Daarnaast is het Midden-Oosten de afgelopen drie jaar langzaam maar zeker zo sterk van vorm veranderd dat de historische Amerikaanse houding in de regio er nu achterhaald uitziet. Biden zou er goed aan doen om te proberen de multilaterale nucleaire deal met Iran nieuw leven in te blazen, maar in het kader van een radicale herziening van de Amerikaanse betrokkenheid bij de regio als geheel. Een dergelijke herziening zou kunnen beginnen, zoals Gregg Carlstrom behulpzaam opmerkt , met het achterhaalde verhaal van een strijd om regionale voorrang tussen een overbelast, verstikt Iran en een onstuimig, flinterdun Saudi-Arabië. Het zou ook de speciale relatie met een Israël kunnen heroverwegendat, zoals Steven Cook overtuigend betoogt, er geen behoefte meer aan heeft. En het zou rekening houden met de nieuwe regionale rollen die Rusland en Turkije spelen, en de dramatische transformaties van de wereldwijde energiemarkten als gevolg van de pandemie en de Amerikaanse schalieoliesector.

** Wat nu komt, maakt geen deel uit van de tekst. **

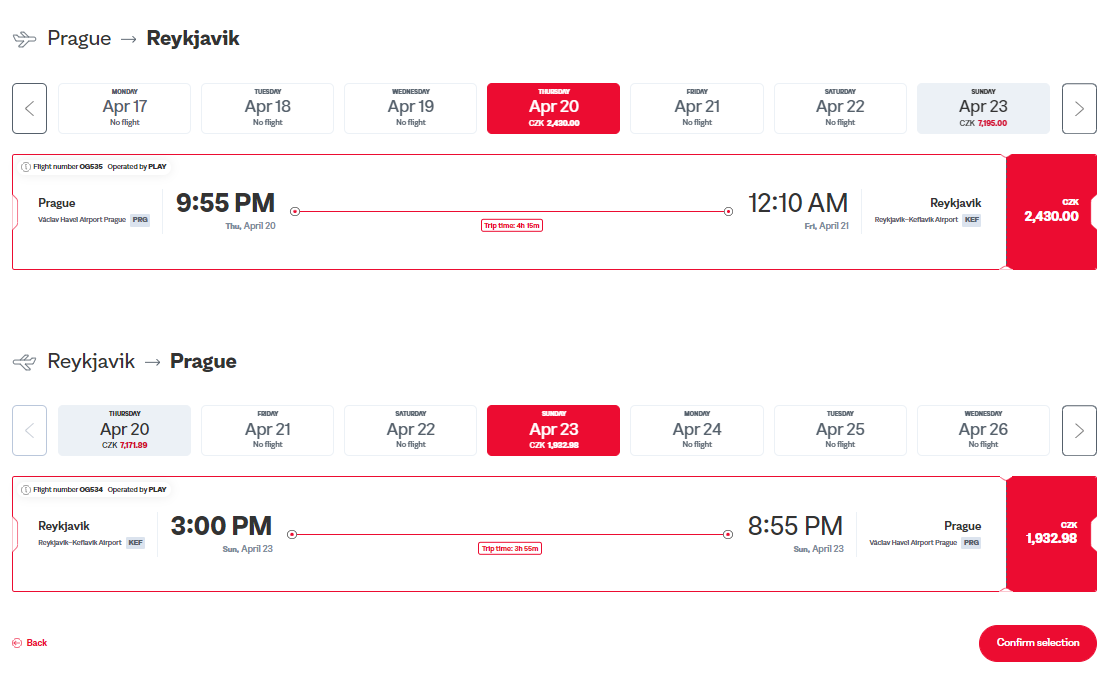Viewport: 1110px width, 674px height.
Task: Select return Sunday Apr 23 date tab
Action: click(554, 430)
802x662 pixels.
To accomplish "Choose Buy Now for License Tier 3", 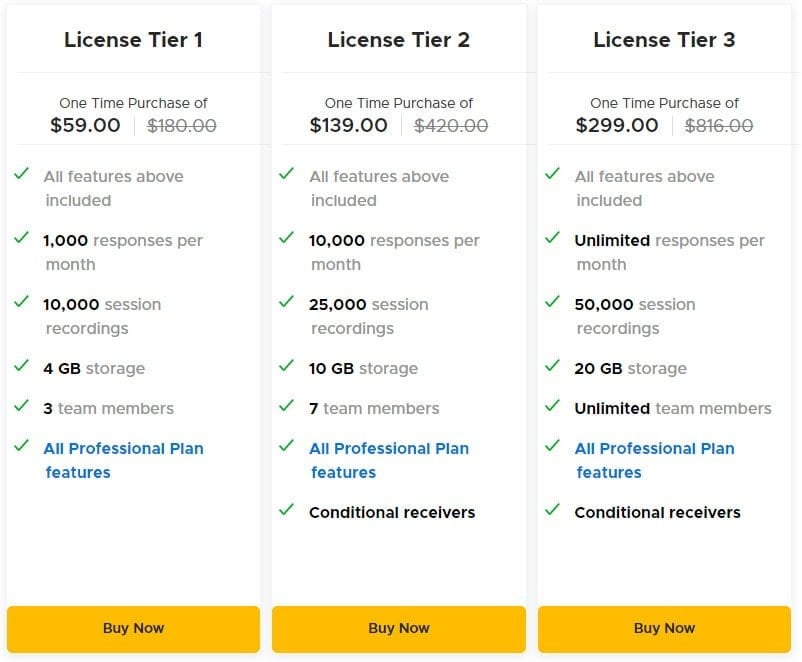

Ten slotte zal de kwestie van het handelsbeleid een potentieel mijnenveld zijn in de nasleep van de pandemie, zowel nationaal als internationaal. Ondanks drie jaar Trump’s tirades tegen geliberaliseerde handel, bleek uit een Gallup-peiling van februari 2019 dat “de brede kijk op handel van Amerikanen de meest positieve is in meer dan een kwart eeuw.” Maar Amerikaanse voorstanders van geliberaliseerde handel kunnen niet langer zo arrogant en neerbuigend zijn in het negeren van de nadelen ervan, met name voor gemeenschappen en demografische gegevens die Trump hebben geholpen zijn ambt in te luiden.

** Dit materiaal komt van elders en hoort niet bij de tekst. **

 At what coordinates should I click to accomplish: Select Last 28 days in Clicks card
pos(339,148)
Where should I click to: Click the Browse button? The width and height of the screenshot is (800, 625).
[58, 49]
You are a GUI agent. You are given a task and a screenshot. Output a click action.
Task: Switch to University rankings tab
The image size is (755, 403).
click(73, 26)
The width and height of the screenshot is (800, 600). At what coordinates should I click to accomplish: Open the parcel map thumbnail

De pandemie heeft ook de Amerikaanse publieke opinie over China verzuurd en de oproepen in Washington en Europa versterkt voor een economische ontkoppeling van China, vooral met betrekking tot strategische toeleveringsketens. Biden zal de Amerikanen moeten overtuigen dat de voordelen van handel eerlijker kunnen worden verdeeld, terwijl ze de nationalistische branden die de rivaliteit met China in openlijke vijandigheid zouden kunnen veranderen, zullen bedwingen en de integriteit van het hele wereldhandelsregime in gevaar zouden kunnen brengen.

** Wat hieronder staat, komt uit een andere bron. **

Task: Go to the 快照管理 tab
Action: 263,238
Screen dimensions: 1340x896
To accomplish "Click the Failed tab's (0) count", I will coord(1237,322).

Met andere woorden, zelfs als Amerikanen in november stemmen voor een president die belooft het wereldwijde leiderschap van de VS te herstellen, zullen er nog steeds aanzienlijke obstakels zijn om te overwinnen. In tegenstelling tot wat Biden suggereert, zou een terugkeer naar normaal al voor de pandemie een grote opgave zijn geweest. In de nasleep van COVID-19 zou het waarschijnlijk de irrelevantie van Amerika verzekeren in plaats van het herstel ervan.